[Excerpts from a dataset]
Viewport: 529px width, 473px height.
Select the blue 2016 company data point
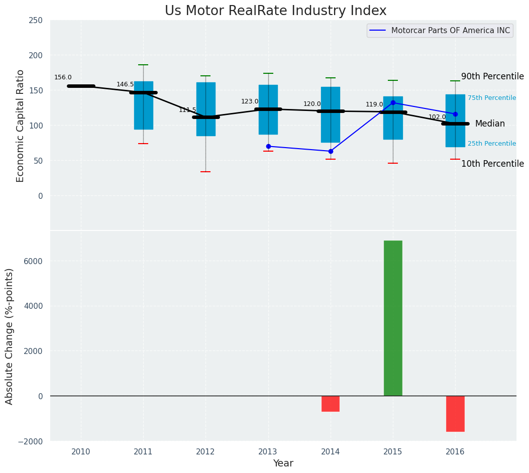455,114
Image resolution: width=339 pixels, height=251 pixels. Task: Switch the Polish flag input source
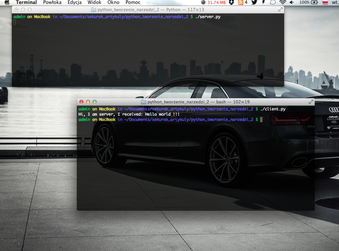325,2
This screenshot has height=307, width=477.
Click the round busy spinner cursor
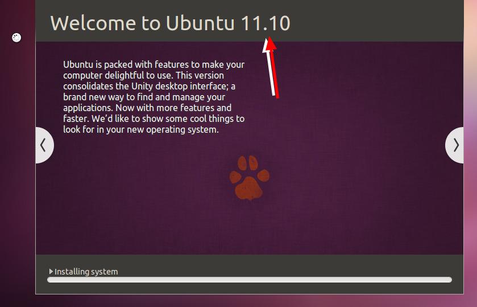(x=16, y=38)

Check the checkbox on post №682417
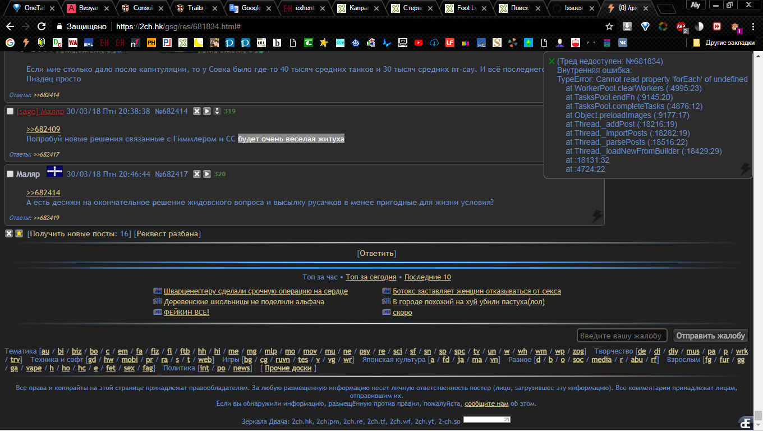click(10, 173)
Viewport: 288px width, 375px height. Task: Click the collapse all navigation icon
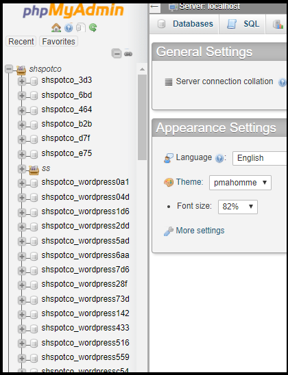click(117, 53)
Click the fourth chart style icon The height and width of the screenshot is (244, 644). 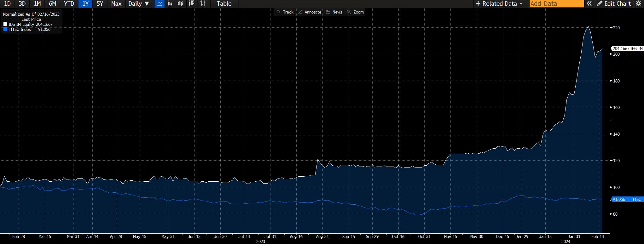191,4
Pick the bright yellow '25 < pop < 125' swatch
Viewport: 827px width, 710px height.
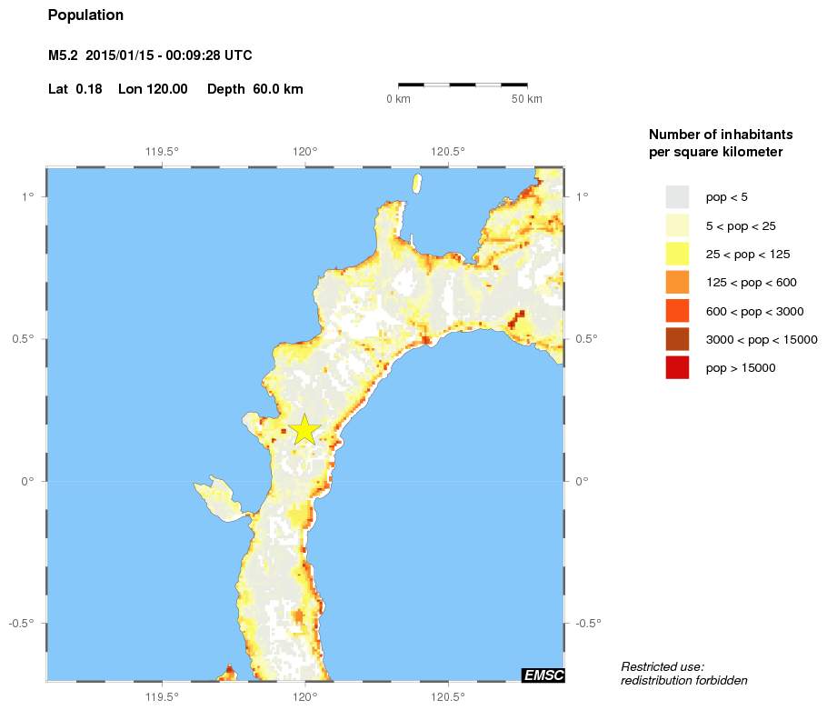pos(677,254)
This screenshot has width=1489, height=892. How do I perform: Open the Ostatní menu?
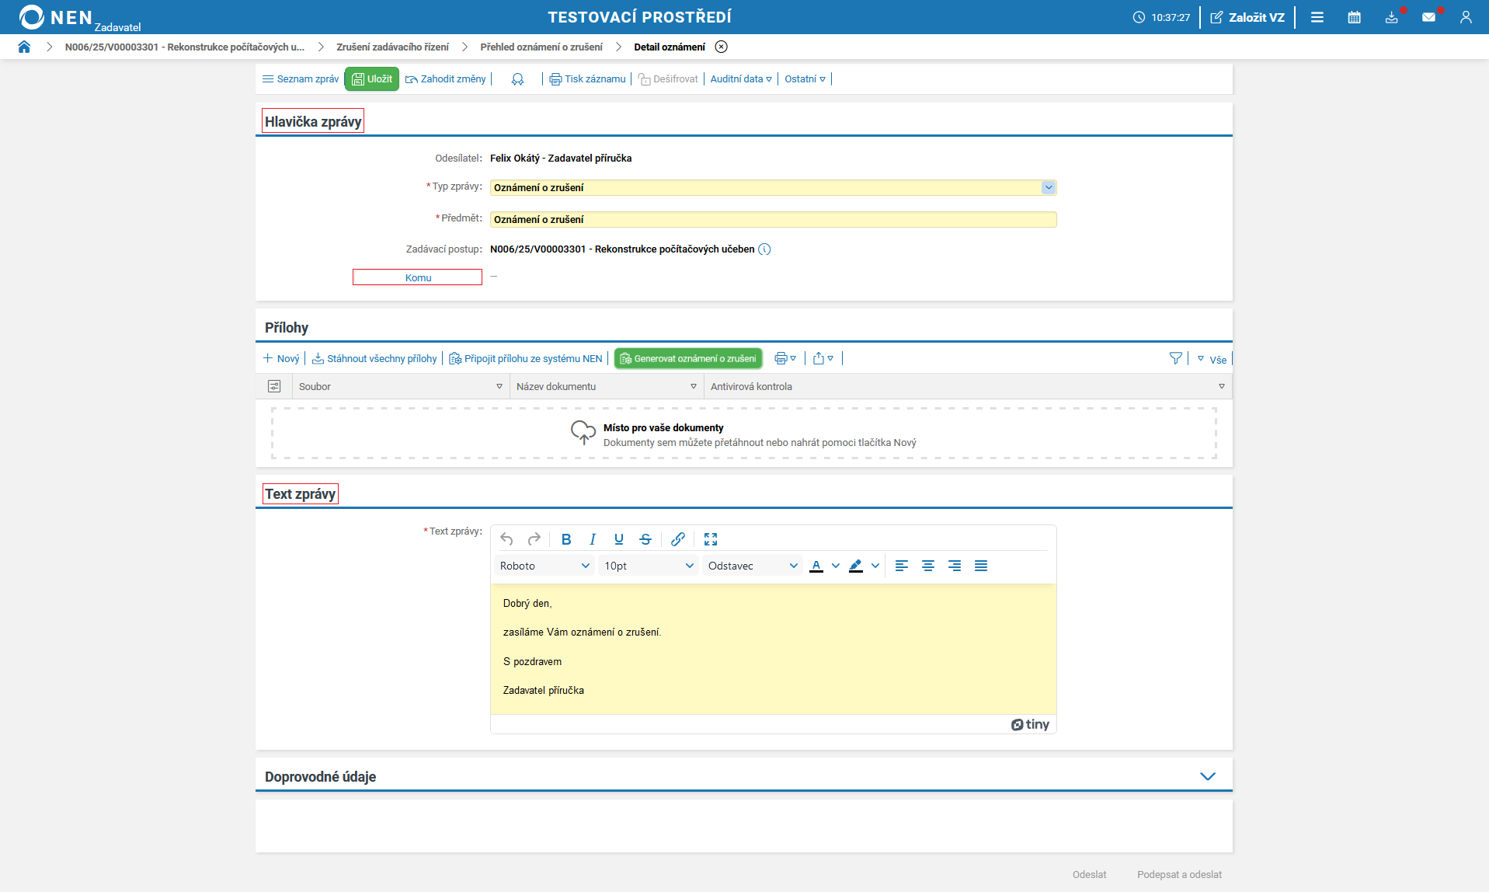tap(805, 78)
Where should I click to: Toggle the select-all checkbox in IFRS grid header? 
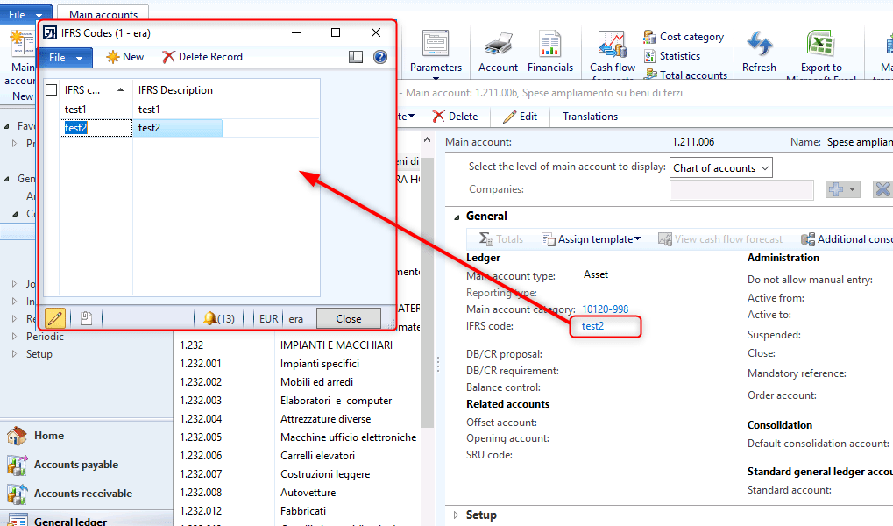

• Assignment
The answer must be an exact copy of the lines from the one containing "This screenshot has width=1489, height=892." through the last line of the records, and nothing else. Pictures do not belong in it.

• Your response
This screenshot has width=1489, height=892. How do I perform: Open the Ostatní menu?
tap(805, 78)
Where should I click to: Toggle the select-all checkbox in IFRS grid header? 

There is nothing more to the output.